# [Exercise details]
Write out all the records exactly, and keep any images out.

[Recorded data]
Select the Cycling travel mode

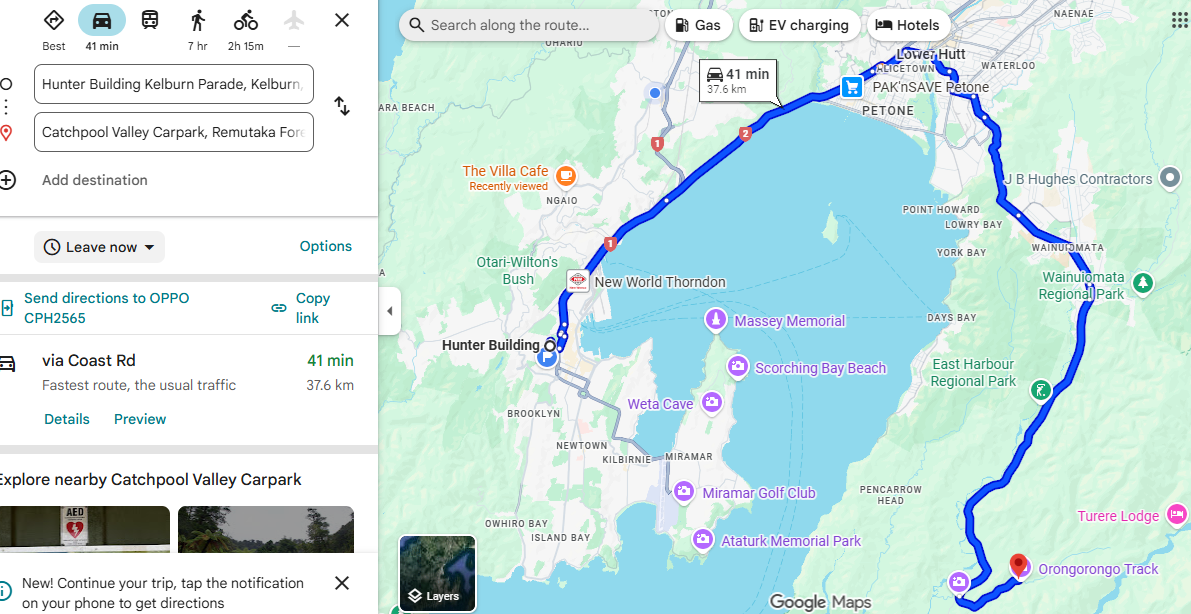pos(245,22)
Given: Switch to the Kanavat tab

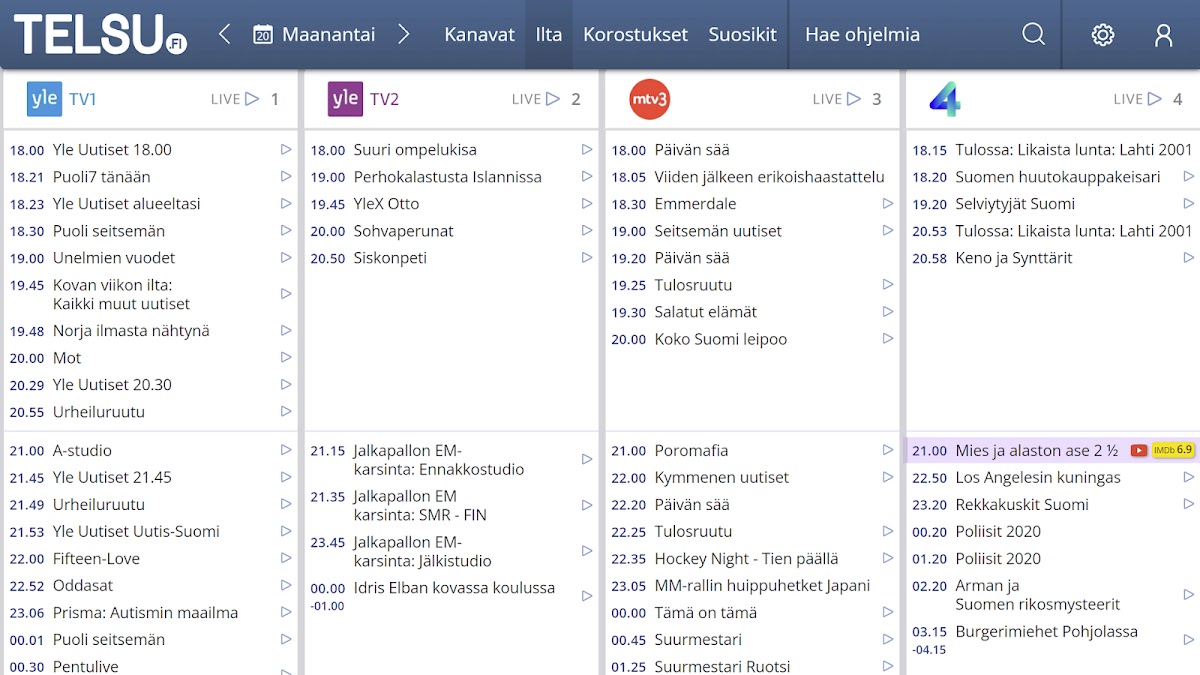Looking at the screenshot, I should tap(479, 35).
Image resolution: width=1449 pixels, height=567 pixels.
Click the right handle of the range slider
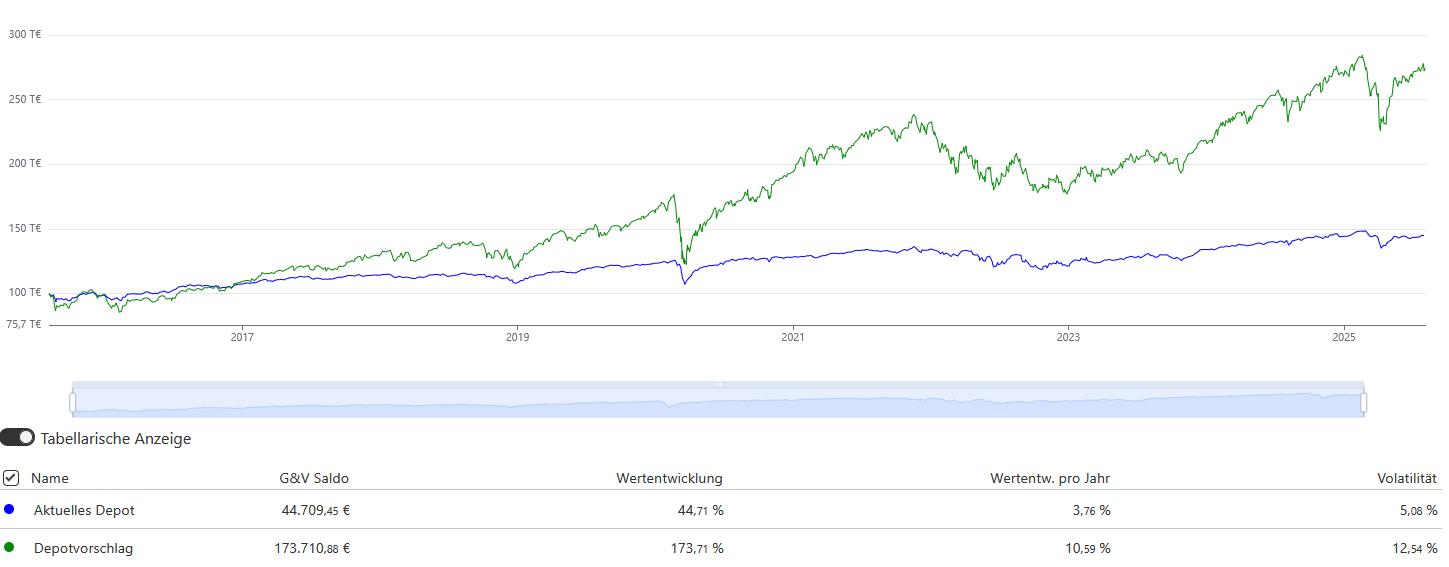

# [Response area]
Select the Cycling travel mode

pos(245,22)
Given: Switch to the Kanavat tab

Looking at the screenshot, I should tap(479, 35).
Image resolution: width=1449 pixels, height=567 pixels.
Click the right handle of the range slider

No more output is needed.